PROBLEM TO WORK ON:
Please copy out the full post on debating the Star Trek economy word for word, leaving out the records.

October 13, 2015

Debating the 'Star Trek' economy

Economists Paul Krugman and Brad DeLong debated aspects of the hypothetical economy of the Star Trek universe at the New York Comic Con this past Sunday.

“I would argue there’s a dark side to the abundance there,” said Krugman, the Nobel Prize-winning Princeton University economist and New York Times columnist.

One conundrum: While the “replicators” of “Star Trek’s” future may be able to produce all the food, clothing and other material goods everyone would need, they wouldn’t be able to provide vital services. Probably robots or some other form of artificial intelligence would do that. But if those servitors are sophisticated and intelligent enough for the wide variety of those tasks, aren’t they really sentient beings, and wouldn’t we be enslaving them?

“A world in which you have servitors that give you everything you want is a world in which it’s very hard to tell the difference between those servitors and slaves,” Krugman said.

Krugman is touching on (perhaps not knowingly) the ST: The Next Generation episode "The Measure of a Man" where it was debated whether Commander Data was a machine or a sentient being with the same rights as everyone else.

In my view, if we develop the technology to make replicators, it's fairly safe to assume that robot-assisted medical technology will be around too -- and by "robot" I don't mean something with the self-awareness of Data.

DeLong says that in Trek society,"people wouldn’t work because they needed to, but because they wanted to." Which is accurate -- in the TNG episode "The Neutral Zone," Picard lectures a thawed-out late-20th century business mogul on how, since material needs are no longer an issue, people strive to "better themselves." Indeed, service in Starfleet seems to be just that.

However, I don't see a substantial number of people willingly putting their lives on the line in the service of Starfleet (granted, it's not an actual military organization, but is equipped to serve as such -- and has to, at times) if they have just about anything they desire for continued leisure right at their fingertips.

EXCERPTED RECORDS:
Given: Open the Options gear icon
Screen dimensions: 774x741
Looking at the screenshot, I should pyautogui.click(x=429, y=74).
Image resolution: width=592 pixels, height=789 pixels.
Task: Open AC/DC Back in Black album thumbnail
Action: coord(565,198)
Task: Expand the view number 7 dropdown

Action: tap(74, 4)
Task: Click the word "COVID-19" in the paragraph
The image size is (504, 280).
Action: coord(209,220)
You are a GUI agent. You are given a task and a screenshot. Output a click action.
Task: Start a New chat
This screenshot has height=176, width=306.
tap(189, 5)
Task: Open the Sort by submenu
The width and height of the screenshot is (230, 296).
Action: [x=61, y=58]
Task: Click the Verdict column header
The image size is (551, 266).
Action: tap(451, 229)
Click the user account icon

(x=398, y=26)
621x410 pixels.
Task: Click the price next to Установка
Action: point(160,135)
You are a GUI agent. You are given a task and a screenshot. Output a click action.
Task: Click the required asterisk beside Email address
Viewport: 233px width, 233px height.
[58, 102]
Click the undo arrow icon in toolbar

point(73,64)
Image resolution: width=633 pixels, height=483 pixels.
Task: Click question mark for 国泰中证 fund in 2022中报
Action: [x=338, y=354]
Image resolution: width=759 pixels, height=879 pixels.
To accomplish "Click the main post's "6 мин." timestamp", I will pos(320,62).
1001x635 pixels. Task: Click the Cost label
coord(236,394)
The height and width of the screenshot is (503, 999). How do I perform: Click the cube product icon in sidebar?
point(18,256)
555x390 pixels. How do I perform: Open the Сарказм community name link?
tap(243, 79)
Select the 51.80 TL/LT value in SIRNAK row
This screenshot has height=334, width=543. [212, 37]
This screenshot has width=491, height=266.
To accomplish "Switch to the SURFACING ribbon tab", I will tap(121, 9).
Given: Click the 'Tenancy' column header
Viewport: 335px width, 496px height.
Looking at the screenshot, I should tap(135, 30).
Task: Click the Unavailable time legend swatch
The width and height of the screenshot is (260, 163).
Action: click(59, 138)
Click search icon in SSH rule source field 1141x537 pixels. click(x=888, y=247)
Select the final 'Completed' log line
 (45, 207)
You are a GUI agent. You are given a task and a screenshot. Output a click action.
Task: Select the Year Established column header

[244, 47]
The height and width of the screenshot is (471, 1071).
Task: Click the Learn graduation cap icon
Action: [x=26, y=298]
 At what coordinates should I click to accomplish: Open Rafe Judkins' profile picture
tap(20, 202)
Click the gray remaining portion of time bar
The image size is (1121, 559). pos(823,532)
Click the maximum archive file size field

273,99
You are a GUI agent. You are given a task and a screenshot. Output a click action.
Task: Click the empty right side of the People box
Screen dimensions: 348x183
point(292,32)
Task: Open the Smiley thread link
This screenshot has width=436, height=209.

COMPLETED TASK:
October 13, 2015

Debating the 'Star Trek' economy

Economists Paul Krugman and Brad DeLong debated aspects of the hypothetical economy of the Star Trek universe at the New York Comic Con this past Sunday.

“I would argue there’s a dark side to the abundance there,” said Krugman, the Nobel Prize-winning Princeton University economist and New York Times columnist.

One conundrum: While the “replicators” of “Star Trek’s” future may be able to produce all the food, clothing and other material goods everyone would need, they wouldn’t be able to provide vital services. Probably robots or some other form of artificial intelligence would do that. But if those servitors are sophisticated and intelligent enough for the wide variety of those tasks, aren’t they really sentient beings, and wouldn’t we be enslaving them?

“A world in which you have servitors that give you everything you want is a world in which it’s very hard to tell the difference between those servitors and slaves,” Krugman said.

Krugman is touching on (perhaps not knowingly) the ST: The Next Generation episode "The Measure of a Man" where it was debated whether Commander Data was a machine or a sentient being with the same rights as everyone else.

In my view, if we develop the technology to make replicators, it's fairly safe to assume that robot-assisted medical technology will be around too -- and by "robot" I don't mean something with the self-awareness of Data.

DeLong says that in Trek society,"people wouldn’t work because they needed to, but because they wanted to." Which is accurate -- in the TNG episode "The Neutral Zone," Picard lectures a thawed-out late-20th century business mogul on how, since material needs are no longer an issue, people strive to "better themselves." Indeed, service in Starfleet seems to be just that.

However, I don't see a substantial number of people willingly putting their lives on the line in the service of Starfleet (granted, it's not an actual military organization, but is equipped to serve as such -- and has to, at times) if they have just about anything they desire for continued leisure right at their fingertips.